Coming back for his second season, he still wasn’t getting a lot of playing time. That all changed after Butterfield had become frustrated with the play of his point guards. He decided to start Carruthers out of desperation, Butterfield said.
That decision proved to have a tremendous payoff for the Comets, as Carruthers helped the team earn its first ever ASC championship and a spot in the NCAA tournament.
Carruthers’ role on the floor was more of a floor general, dishing the ball to his teammates to score, which helped him lead the team in assists that year. He said he always had an eye for passing the ball.
“Me — as a person and as a player — I think they mimic each other,” Carruthers said. “I really enjoy the success of others if I have a hand in it.”
As his career progressed, he would continue to help his team reach that success. In his last year, the team once again made history by being the only Division III team to defeat a Division I opponent when it took down UT Arlington.
As his playing days came to a close, Carruthers already knew he wanted to be a coach, something he said he decided when he was a freshman in high school. He went to school with the intention of getting a teaching certificate and coaching at the high school level.
That all changed the summer after his last season. While he was working at the Activity Center and helping with basketball camps, Butterfield approached Carruthers with the proposition of being his assistant.
“That was the first moment that I had ever even thought of being a college coach,” Carruthers said. “It had never even entered my mind.”
Carruthers had to learn several important details of the job at the collegiate level on the run, he said.
Mainly, he had to learn the importance of the distance a coach has to have with a player.
“The first thing that (Butterfield) told me was ‘If you’re going to do this, you were teammates with these guys, you were social with these guys … you’ve got to be able to separate that now,’” he said. “‘You cannot be social with them. You can be friends with them, but it’s to an extent.’”

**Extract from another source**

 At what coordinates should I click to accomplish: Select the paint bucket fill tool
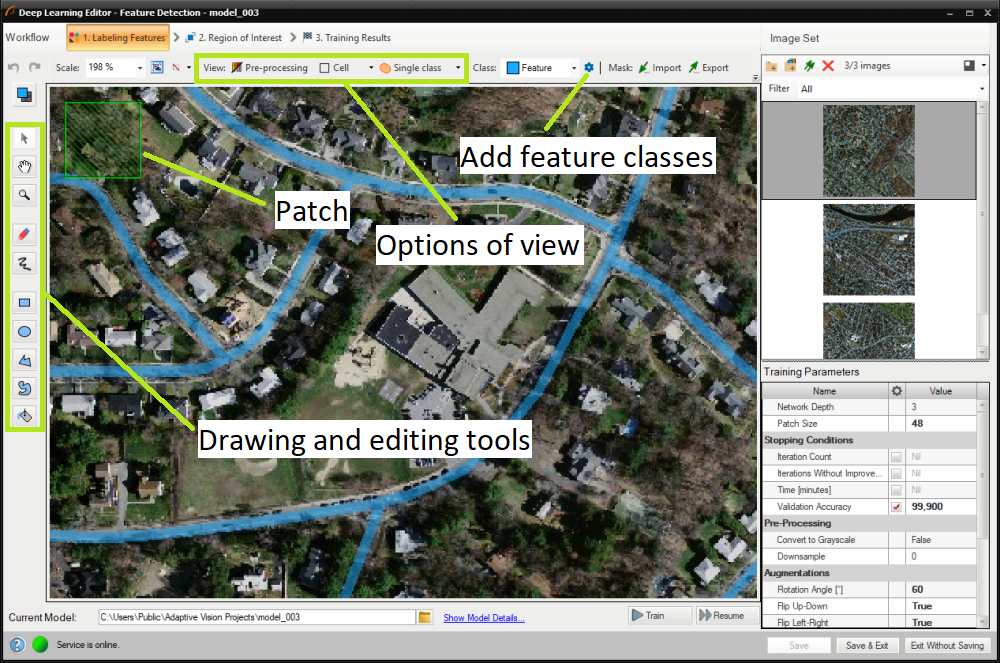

Carruthers said this was the biggest thing Butterfield pushed. Along with that, he also had to learn the ins and outs of recruiting on the fly. It was the one thing he had no idea how to do, Carruthers said, but it has now become the one aspect of the job that he cherishes more than anything.
“I really love recruiting because I really know what (Butterfield) wants from a player,” he said. “And I’ve got to go and find those qualities in a player and in a person and see if UT Dallas is a valid option and go about getting them here.”
As head of recruiting, Carruthers has been able to find players such as Kyle Schleigh, who went on to leave as the program’s all-time leader in scoring.
More importantly for Butterfield, Carruthers hasn’t simply bowed down and agreed with the head coach on every decision.
“He’s a great sounding board,” Butterfield said. “If I say ‘I think it’s this way.’ If he doesn’t believe it, then he’s going to tell me ‘I don’t agree with you.’ … The primary goal of the assistant coach is to assist the head coach, and he does that beautifully.”
Carruthers said he one day aspires to be a head coach, something Butterfield thinks will happen.
“I know that once he gets a chance to take hold of a program, everybody better watch out,” Butterfield said. “I tell him all the time ‘We’ve got to get you out of here, for your own personal, professional development. But, I’m going to be crying the whole way.”